Estratto della pagina:
+===+
La prima è sicuramente l’alba della Rete così come la conosciamo, che è un evento databile al 6 agosto 1991, quando al Cern venne lanciato il primo sito internet di tutti i tempi che agiva nel World Wide Web. Da innovazione pionieristica ad ambiente di fruizione commerciale il passo fu breve, e nel 1993 venne venduto il primo banner pubblicitario.
I tentativi sperimentali di fare marketing sul Web ci portano dritti alla seconda pietra miliare: il 1994, quando l’email diventa strumento di comunicazione di massa grazie all’irruzione su questo mercato di provider globali come Yahoo!, Aol e Hotmail. Contestualmente inizia anche l’era del marketing tramite email – ancora oggi uno degli strumenti più efficaci -, delle newsletter, ma anche dello spam. Lo stesso anno viene registrata la prima transazione online sul sito Netmarket: nasce l’e-commerce. Lo shopping online faticò qualche anno per rendersi credibile agli occhi degli acquirenti. Solo per fare un esempio, nel 1995 il primo oggetto mai venduto all’asta su eBay, un puntatore laser, venne restituito perché non funzionante. Al giorno d’oggi però il commercio online globale arriva a un valore di scambio di 2.400 trilioni di dollari.
La quarta pietra miliare è sicuramente la creazione del mercato del SEO (Search Engine Optimization) grazie all’esplosione di Google. Il concetto di marketing digitale precedente all’avvento del celebre motore di ricerca era piuttosto rudimentale ed si concludeva sostanzialmente in una trasposizione pedissequa delle soluzioni di marketing convenzionali su piattaforma digitale.
Infine, l’ultima pietra miliare può sicuramente essere considerata l’alba dei social network, databile intorno al 2002, tra la messa in opera del primo (e poco longevo) tentativo di SixDegrees.com nel 1997, e quella del futuro colosso creato da Mark Zuckerberg, The Facebook, creato nel 2004. In questo anno si sviluppavano social network di un certo successo quali Friendster e MySpace, poi soppiantati dall’esplosione di popolarità del Libro delle Facce. I social, oltre a mettere in comunicazione tra loro persone in tutto il mondo, hanno cambiato completamente il modo che le aziende hanno oggi di rapportarsi con il pubblico. Tuttavia hanno anche iniettato nel circuito del marketing online tonnellate di dati personali dei clienti – col loro consenso, e talvolta senza – che sono oggi uno dei carburanti essenziali dell’economia digitale.
+===+
Estratti dei dati:
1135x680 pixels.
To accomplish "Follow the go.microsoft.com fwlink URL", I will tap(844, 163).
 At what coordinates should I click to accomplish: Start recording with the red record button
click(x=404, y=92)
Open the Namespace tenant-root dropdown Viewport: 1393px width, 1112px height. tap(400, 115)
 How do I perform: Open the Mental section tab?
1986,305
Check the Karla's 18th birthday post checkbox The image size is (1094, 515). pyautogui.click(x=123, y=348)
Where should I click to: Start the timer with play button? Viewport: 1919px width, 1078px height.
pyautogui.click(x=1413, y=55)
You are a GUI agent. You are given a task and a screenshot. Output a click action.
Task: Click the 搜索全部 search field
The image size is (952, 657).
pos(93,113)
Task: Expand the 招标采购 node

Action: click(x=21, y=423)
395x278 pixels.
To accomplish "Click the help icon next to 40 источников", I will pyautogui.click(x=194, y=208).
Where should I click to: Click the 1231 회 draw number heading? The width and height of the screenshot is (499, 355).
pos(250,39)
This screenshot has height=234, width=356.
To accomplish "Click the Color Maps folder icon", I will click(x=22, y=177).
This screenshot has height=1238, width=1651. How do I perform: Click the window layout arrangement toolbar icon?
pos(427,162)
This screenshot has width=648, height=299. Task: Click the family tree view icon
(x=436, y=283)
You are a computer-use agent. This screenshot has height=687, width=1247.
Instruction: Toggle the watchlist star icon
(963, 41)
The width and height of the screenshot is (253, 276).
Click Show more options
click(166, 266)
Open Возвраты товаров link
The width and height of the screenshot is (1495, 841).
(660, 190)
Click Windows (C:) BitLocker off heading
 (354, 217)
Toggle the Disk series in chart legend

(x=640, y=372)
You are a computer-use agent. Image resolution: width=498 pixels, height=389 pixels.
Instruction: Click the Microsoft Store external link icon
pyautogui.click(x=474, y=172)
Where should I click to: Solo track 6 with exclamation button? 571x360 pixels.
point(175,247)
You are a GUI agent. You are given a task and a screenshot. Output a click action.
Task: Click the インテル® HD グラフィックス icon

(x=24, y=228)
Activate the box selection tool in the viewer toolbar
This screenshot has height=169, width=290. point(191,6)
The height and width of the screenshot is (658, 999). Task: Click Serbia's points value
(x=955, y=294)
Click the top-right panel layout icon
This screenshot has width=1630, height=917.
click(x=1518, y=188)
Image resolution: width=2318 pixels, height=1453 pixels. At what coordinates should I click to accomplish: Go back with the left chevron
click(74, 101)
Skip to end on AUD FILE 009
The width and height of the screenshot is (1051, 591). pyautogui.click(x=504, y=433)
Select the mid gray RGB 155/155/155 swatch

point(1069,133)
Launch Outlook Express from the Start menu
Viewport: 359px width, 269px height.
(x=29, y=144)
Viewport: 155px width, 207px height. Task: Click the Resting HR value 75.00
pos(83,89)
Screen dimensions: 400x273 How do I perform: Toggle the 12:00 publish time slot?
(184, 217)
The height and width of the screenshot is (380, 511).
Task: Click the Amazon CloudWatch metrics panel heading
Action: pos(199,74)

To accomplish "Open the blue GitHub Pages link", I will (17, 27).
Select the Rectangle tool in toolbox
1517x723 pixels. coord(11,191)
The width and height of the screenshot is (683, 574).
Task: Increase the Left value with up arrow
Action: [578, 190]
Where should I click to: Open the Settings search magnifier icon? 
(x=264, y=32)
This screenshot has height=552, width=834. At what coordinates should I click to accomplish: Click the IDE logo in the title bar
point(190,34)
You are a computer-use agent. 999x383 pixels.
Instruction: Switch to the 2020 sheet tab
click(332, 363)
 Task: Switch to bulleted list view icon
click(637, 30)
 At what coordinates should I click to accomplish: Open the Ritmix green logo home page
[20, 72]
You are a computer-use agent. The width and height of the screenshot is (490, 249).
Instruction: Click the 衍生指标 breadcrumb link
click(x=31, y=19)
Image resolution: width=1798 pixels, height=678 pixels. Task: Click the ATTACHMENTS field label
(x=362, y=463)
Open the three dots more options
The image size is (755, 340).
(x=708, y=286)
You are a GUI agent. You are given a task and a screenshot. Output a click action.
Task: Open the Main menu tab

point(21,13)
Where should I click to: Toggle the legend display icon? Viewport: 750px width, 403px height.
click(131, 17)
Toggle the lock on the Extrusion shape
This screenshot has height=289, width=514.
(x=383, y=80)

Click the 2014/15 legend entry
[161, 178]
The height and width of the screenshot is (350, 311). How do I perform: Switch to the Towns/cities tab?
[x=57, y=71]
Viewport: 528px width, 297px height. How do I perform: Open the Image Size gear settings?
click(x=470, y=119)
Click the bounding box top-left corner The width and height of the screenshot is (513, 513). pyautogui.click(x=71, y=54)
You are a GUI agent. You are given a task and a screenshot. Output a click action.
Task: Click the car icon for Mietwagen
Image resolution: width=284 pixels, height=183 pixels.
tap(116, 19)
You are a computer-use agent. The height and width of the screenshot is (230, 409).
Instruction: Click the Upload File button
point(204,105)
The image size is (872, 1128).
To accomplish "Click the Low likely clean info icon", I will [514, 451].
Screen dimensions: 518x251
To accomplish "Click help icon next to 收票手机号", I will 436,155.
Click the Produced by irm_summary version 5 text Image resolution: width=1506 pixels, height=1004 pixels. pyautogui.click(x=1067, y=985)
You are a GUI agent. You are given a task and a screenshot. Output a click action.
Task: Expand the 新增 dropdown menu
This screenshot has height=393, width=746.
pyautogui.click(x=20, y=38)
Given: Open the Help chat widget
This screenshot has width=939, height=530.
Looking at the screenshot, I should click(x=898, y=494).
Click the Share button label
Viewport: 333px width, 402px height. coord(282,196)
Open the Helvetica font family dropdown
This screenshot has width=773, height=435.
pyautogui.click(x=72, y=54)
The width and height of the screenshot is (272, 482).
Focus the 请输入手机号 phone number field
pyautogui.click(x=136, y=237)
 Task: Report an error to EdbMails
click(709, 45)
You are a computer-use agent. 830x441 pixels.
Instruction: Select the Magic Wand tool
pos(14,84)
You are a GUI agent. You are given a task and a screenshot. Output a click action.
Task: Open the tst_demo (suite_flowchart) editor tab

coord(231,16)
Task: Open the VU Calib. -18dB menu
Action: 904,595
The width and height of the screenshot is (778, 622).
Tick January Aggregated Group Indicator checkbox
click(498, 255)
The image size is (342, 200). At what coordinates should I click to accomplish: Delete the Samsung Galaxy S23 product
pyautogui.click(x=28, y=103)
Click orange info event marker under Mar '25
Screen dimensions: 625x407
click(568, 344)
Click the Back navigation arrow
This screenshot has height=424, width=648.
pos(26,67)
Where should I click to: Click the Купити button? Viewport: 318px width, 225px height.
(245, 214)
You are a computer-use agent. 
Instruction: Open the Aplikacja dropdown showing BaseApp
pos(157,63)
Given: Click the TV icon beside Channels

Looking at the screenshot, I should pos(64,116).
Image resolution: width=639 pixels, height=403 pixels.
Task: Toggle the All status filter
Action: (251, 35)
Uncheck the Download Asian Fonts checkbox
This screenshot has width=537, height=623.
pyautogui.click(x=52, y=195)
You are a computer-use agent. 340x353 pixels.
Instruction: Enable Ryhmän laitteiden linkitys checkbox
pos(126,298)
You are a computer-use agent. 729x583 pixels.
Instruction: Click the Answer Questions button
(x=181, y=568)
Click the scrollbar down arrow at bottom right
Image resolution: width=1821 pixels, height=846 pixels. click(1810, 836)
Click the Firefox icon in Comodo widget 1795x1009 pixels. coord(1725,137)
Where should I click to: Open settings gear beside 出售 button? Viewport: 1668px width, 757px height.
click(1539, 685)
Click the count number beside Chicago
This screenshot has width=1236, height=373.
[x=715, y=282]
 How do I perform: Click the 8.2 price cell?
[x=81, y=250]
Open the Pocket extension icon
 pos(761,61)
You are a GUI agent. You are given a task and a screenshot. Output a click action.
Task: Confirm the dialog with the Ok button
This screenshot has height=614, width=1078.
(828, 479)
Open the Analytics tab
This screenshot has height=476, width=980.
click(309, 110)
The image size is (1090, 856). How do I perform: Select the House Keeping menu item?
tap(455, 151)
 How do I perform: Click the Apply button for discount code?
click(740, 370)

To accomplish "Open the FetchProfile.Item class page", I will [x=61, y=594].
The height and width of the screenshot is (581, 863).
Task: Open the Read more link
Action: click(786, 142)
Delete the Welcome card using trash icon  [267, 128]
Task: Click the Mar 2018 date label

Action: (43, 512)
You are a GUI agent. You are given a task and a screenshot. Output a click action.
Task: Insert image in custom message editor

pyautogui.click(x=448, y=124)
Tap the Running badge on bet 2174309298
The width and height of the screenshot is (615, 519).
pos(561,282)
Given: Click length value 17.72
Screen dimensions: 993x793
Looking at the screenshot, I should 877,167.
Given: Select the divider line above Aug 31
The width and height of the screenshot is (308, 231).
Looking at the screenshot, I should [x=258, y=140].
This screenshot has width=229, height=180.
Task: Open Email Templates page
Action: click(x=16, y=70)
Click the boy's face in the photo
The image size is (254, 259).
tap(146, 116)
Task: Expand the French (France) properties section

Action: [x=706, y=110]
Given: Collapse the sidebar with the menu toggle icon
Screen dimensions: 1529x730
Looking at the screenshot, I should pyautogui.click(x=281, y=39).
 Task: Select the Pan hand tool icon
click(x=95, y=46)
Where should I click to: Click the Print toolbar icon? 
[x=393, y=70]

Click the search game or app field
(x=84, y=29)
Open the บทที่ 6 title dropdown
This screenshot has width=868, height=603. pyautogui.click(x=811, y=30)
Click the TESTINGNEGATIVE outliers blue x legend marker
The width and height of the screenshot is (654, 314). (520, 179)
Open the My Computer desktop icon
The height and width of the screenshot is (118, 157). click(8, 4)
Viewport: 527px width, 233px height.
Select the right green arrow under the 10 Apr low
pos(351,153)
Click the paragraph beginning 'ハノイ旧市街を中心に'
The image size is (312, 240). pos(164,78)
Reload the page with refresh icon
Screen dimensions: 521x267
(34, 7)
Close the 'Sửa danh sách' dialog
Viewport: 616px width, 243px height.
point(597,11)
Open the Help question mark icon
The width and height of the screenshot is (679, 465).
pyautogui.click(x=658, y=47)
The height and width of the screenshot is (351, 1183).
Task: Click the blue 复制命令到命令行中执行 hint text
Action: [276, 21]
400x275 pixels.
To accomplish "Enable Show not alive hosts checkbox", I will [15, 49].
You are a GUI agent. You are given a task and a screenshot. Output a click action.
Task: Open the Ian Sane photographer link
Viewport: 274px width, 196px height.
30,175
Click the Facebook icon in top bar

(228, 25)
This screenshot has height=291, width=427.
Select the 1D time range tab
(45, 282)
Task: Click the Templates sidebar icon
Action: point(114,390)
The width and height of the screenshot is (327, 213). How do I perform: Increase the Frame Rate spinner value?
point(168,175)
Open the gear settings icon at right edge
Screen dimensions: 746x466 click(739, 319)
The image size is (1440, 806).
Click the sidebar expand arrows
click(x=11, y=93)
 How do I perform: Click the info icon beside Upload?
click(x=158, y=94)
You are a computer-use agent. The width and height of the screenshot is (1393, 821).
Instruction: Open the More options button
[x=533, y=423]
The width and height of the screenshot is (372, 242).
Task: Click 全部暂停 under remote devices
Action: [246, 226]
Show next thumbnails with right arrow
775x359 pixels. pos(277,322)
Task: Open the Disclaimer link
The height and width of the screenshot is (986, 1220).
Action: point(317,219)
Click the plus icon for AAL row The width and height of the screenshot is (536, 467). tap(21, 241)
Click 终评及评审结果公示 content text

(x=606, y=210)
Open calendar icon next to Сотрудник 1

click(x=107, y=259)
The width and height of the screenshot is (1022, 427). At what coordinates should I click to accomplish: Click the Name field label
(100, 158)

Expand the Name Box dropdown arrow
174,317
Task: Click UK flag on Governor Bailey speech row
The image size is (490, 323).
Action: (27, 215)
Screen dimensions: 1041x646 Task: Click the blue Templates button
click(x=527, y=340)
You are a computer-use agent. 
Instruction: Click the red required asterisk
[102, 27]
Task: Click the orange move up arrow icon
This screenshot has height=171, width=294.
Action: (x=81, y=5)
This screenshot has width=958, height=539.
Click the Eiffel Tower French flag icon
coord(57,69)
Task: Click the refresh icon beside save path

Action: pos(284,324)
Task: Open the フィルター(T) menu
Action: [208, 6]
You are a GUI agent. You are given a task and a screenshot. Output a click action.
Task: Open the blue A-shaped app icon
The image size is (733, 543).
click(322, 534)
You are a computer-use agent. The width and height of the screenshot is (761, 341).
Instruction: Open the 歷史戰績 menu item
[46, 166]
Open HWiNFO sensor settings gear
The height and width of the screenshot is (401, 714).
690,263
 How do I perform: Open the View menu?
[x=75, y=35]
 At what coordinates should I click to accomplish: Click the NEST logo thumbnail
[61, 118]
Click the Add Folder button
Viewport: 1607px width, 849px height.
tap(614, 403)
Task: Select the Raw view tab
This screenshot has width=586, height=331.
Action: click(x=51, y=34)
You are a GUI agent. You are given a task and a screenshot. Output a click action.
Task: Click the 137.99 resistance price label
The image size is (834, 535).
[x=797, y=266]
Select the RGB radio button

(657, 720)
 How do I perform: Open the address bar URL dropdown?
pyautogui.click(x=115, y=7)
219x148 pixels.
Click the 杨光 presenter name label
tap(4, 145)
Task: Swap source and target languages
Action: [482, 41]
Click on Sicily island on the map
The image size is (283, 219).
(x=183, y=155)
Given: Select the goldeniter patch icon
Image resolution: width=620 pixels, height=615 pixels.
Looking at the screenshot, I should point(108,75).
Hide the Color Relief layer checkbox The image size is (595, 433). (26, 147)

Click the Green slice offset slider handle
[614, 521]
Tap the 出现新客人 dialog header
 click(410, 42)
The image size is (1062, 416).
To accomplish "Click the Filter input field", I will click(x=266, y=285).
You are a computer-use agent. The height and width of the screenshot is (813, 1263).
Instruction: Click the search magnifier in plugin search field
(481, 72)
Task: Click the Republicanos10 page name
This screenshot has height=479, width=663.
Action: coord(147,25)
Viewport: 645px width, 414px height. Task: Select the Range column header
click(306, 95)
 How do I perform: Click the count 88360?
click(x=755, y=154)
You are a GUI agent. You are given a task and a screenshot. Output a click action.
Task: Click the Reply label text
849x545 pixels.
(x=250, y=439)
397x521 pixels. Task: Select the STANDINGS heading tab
+===+
Cosa fare: Trascrivi fedelmente il passo del testo sulla storia del marketing digitale che inizia con le parole contenenti "La quarta pietra" e termina con "su piattaforma digitale.".

In risposta:
La quarta pietra miliare è sicuramente la creazione del mercato del SEO (Search Engine Optimization) grazie all’esplosione di Google. Il concetto di marketing digitale precedente all’avvento del celebre motore di ricerca era piuttosto rudimentale ed si concludeva sostanzialmente in una trasposizione pedissequa delle soluzioni di marketing convenzionali su piattaforma digitale.